■ Assignment
State how many lines in the entries below include the string "edge", and give nothing beyond that number.

Stored dataset items:
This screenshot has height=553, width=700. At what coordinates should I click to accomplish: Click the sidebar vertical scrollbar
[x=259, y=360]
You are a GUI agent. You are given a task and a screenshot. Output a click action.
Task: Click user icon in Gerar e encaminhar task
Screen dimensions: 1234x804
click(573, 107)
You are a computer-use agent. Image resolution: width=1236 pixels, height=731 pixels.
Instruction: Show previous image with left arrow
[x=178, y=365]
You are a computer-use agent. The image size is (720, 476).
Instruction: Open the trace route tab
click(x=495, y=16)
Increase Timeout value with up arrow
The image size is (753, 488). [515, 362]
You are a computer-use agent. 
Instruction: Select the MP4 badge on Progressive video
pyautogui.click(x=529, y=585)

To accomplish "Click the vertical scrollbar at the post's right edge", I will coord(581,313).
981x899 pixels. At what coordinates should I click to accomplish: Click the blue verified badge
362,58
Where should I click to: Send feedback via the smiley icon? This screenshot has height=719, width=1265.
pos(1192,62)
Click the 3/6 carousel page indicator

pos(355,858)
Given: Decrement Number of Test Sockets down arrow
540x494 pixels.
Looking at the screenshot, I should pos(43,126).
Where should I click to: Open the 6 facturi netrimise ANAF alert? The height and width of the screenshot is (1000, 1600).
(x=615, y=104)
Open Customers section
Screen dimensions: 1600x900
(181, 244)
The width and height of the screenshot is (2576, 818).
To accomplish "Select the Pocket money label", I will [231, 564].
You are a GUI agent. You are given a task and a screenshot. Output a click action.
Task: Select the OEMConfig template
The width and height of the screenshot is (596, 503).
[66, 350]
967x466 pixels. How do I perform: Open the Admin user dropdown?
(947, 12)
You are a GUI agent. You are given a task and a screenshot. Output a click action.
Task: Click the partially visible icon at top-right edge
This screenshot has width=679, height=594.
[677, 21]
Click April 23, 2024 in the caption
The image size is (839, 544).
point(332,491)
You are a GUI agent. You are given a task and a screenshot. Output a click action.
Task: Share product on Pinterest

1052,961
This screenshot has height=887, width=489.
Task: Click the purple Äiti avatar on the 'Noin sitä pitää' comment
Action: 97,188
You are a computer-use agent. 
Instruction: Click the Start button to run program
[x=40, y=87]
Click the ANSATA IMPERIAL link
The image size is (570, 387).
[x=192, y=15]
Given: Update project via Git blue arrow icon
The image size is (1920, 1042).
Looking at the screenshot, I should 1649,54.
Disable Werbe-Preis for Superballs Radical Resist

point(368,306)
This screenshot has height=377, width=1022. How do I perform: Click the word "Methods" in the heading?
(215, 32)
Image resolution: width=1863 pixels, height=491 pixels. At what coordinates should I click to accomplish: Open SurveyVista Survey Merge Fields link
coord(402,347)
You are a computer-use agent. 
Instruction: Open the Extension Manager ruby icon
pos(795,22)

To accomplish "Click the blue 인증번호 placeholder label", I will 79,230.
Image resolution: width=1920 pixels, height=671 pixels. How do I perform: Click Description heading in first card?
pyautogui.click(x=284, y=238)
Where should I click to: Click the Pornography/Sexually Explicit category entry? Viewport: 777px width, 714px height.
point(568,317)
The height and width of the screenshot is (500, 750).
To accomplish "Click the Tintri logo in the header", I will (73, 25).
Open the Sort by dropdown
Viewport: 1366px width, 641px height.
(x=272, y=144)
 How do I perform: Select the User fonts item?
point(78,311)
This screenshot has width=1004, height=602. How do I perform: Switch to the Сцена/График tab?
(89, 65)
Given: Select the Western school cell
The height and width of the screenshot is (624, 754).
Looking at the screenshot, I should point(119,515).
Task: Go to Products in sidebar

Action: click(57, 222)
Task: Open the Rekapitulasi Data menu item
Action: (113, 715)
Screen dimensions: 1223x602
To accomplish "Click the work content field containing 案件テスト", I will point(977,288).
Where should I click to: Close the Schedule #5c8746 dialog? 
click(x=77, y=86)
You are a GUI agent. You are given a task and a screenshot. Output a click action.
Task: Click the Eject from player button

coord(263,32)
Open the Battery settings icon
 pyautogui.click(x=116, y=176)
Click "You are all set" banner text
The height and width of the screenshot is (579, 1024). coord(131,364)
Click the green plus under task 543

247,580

■ Task output
2